The ANC must ensure that the lives of poor black South Africans improve, or risk giving an opportunity for populist leaders to stir up social unrest and erode the party’s dominance, Godongwana, who heads the ANC’s Economic Transformation Committee, said in an interview here.  “Unless we do some radical transformation, we’ll create fertile ground for an uncontrollable revolution,” he added.

Bloomberg News reports that Moody’s Investors Service and Standard & Poor’s have downgraded the nation’s debt, citing slower economic growth after the worst mining strikes since the end of apartheid and political pressure to raise spending. The ANC holds its five- yearly electoral conference this month, with nominations showing that President Jacob Zuma may face a challenge from his deputy, Kgalema Motlanthe, amid calls for radical policy changes to tackle a 25.5% unemployment rate.

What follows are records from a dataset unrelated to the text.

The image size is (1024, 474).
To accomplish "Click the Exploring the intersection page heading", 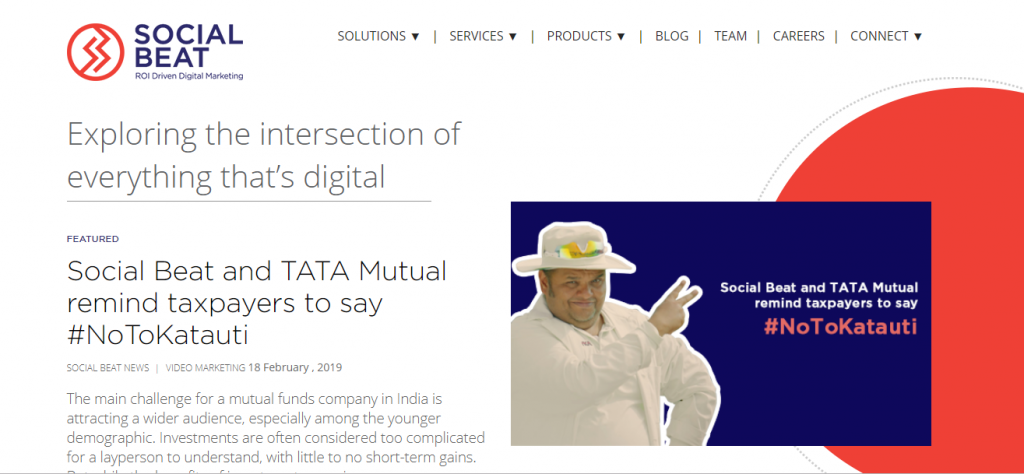I will [x=263, y=155].
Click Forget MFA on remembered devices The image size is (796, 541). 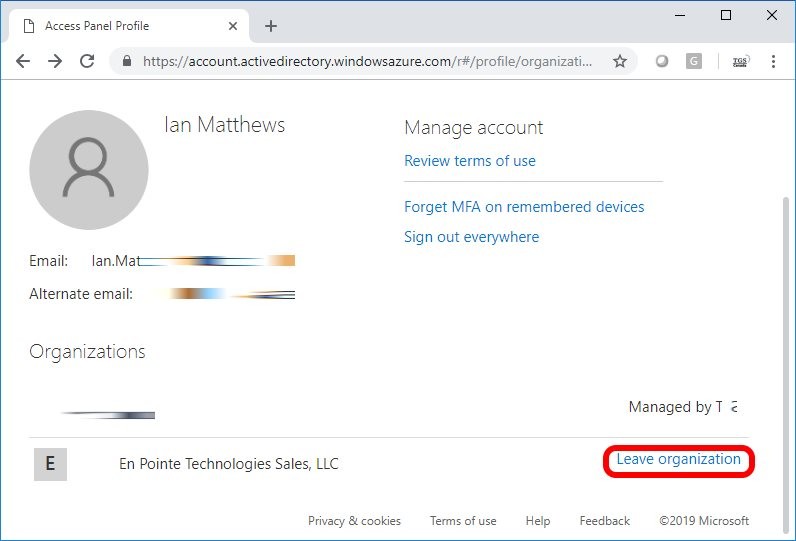tap(524, 207)
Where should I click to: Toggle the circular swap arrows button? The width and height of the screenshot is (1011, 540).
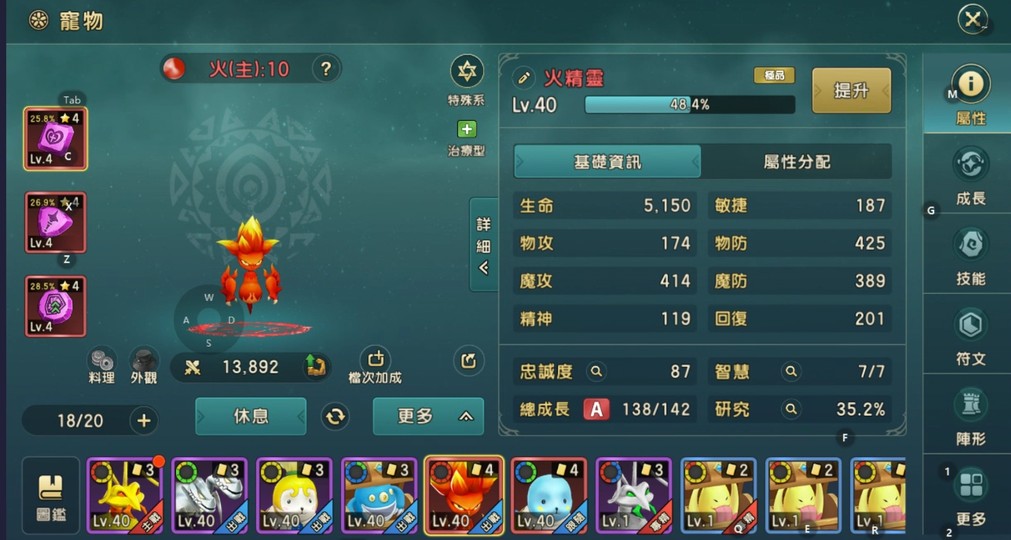pyautogui.click(x=336, y=416)
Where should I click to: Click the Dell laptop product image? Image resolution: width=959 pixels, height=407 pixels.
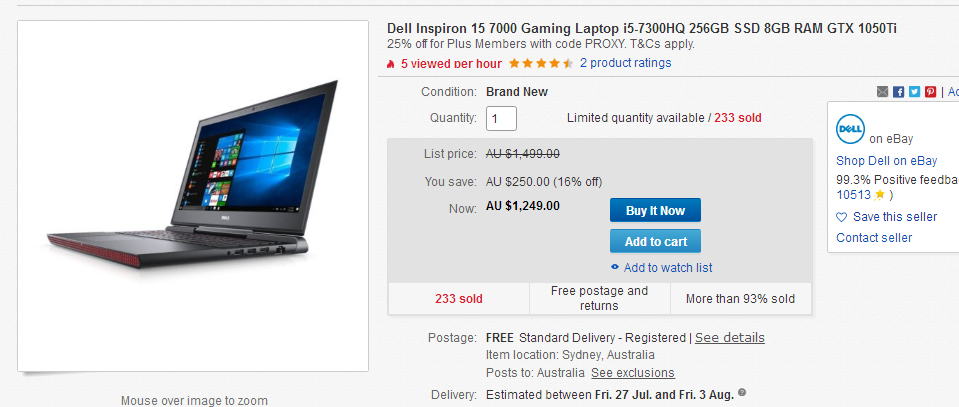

Workers at Anglo American Platinum Limited, Impala Platinum Holdings Limited, and Lonmin plc “’ the world’s three biggest platinum producers “’ defied unions by striking for higher pay. The demonstrations spread after police had killed 34 protesters at Lonmin’s Marikana platinum mine on 16 August. 16.

Moody’s lowered South Africa’s credit rating by one level to Baa1 and kept it on a negative outlook on 27 September, saying the government was unable to “handle the current political and economic situation.” Standard & Poor’s cut its rating by one level to BBB two weeks later, citing concern that the strikes would stoke social unrest.

“We’re kind of in a Catch-22 situation because there are people who listen to Moody’s and when we go out there and raise money, it becomes expensive,” Godongwana said. “We may take a hit. We’ve got to make a choice, do we please Standard and Poor’s and Moody’s or do we deal with the kind of constituencies we’re facing. We’re walking that tightrope.”

While Godongwana ruled out the ANC conference agreeing to any form of mine nationalisation, he said increased taxes on mining was possible. The party hasn’t identified which minerals would need higher tax as delegates need to consider the effect on the mines, he said.

“It may well be that we will not increase tax on gold because most of the gold mines are marginal,” Godongwana said, referring to their profit margins in comparison to miners of other metals.

South Africa is the world’s biggest producer of platinum and chrome and the fifth-largest miner of gold. The country has an estimated US$3.3 trillion of mineral wealth, including coal, gold, copper, platinum and palladium, according to the Department of Mineral Resources last month.